You have been using Vembu to protect your environments for over a year now, and you are very happy with it. However, now, you are going to push the limits. You are going to move data centers with Vembu. Management has stated that it wants to have the ability to move from its current vSphere-based hypervisor technology to Hyper-V, but also to retain the ability to return to vSphere if the user experience is not acceptable. You have been giving this some thought—in fact, so much that it has even been cutting into your Gorf time at work. Management has agreed that this move will be a vSphere-to-vSphere move, so you have no need to complicate matters this time with a hypervisor change.

To manage the migration, you decide to implement Vembu ImageBackup across the board. This entails adding an agent to your virtual machines and treating your guests as physical machines. Your team members are not on board with this, but you have sold it to your management.

The thing with Vembu ImageBackup is that it can aid in the migration of physical machines to either vSphere or Hyper-V. In addition to laying down an image file, the product also lays down a Hyper-V VHD file and a vSphere Flat VMDK. The problem with Vembu ImageBackup is that it is a long way short of a true migration product. It does not inject the new storage device driver, remove any shadow device drivers post-migration, or install the relevant virtualization tool enhancements. However, it does create a VMDK or VHD in the desired location on mass. No solution on the market can do all of that anyway.

You install the relevant agents in the virtual machines and start your modified backup processes. These are not being backed up to your normal Vembu backup repository; you have created a separate store using the VembuHIVE file system at your new data center. This is good for all of your Windows-based machines, but you still have to consider your Linux machines. Here, you utilize Vembu NetworkBackup to back up the personality of the Linux machine and create new Linux guests at your new data center to accept the backed-up data as a standard restore.

Over the next couple of weeks, you back up all your machines, both physical and virtual, to your new VembuHIVE file system.
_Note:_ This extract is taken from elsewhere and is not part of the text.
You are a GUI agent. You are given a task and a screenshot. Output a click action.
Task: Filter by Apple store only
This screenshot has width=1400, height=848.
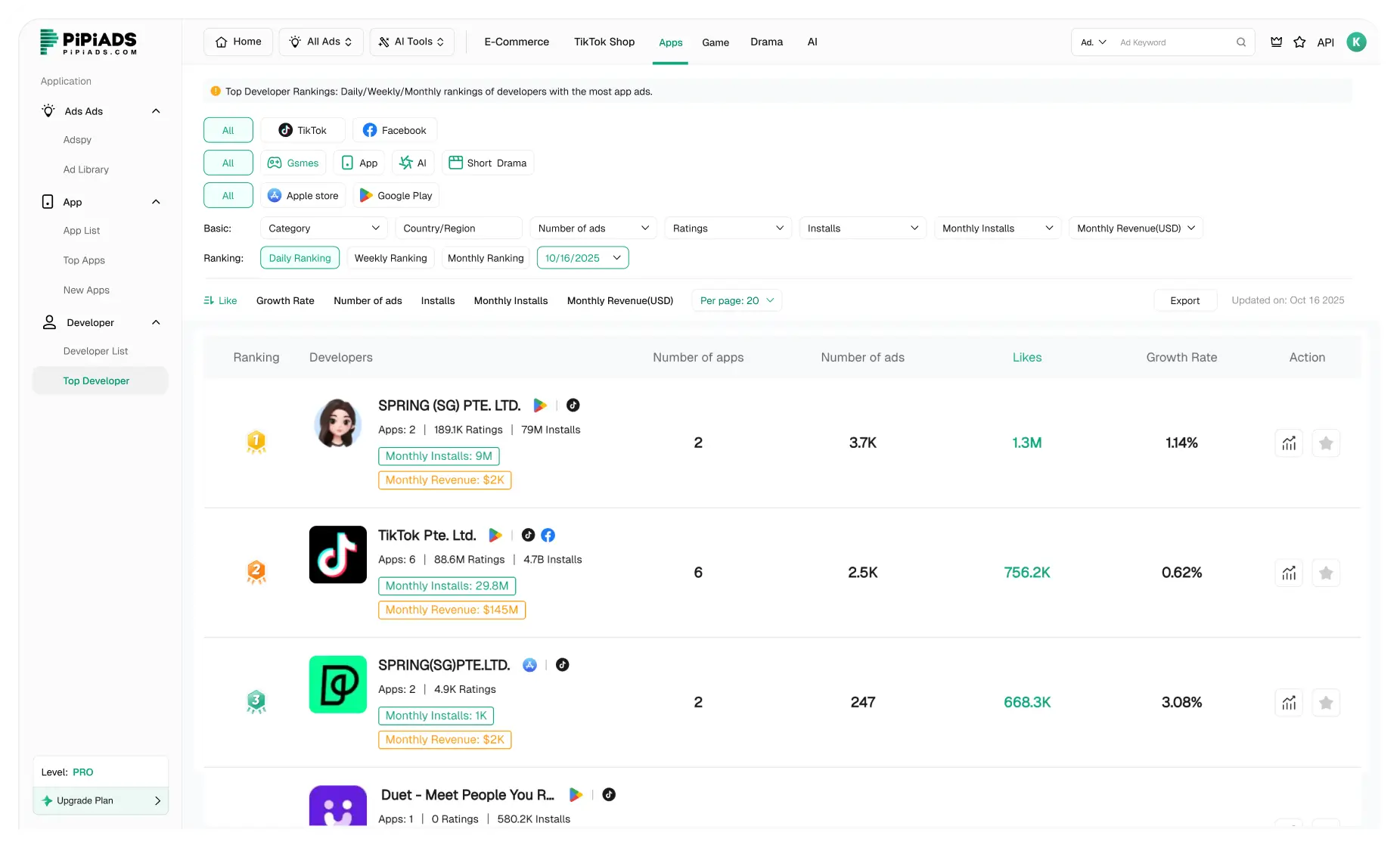coord(303,195)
You are aware that VembuHIVE is effectively a RAID 0 for nodes, so you also continue with your regular backup regime.

It is now the weekend of the changeover, and although you are nervous, you are not worried. You have preseeded your new data center with your virtual machines and have preloaded the VMDK flat file.

Your team is ready to start the migration process. For the virtual machines, you simply power on the virtual machine that has been created from the VMDK flat file and change the IP addresses. This is managed by a PowerShell script that powers on the guests and automatically changes the IP address and default gateway. For your domain controllers, you simply deploy a couple of new virtual machines from your template and run dcpromo into your existing domain.

The process is a little more complicated with the physical machines. For those that are remaining physical, you restore the image file that was created during backup to the same model of hardware. However, for those machines that are being converted to a virtual machine, you boot the new virtual machine and inject the correct storage controller. This is a manual process that requires forcing the guest into repair mode. Once this has been done, the guest will successfully boot. You then remove shadow device drivers and hardware-specific programs and change the IP address and default gateway. Finally, you install VMware Tools and test.

It is now early Monday morning. Several crates of Jolt cola have been drunk, and you feel like several tons of pizza have been consumed, but you have migrated. The environment has passed all your test plans, and you just have time for a sneaky game of Gorf before heading home for a well-deserved rest.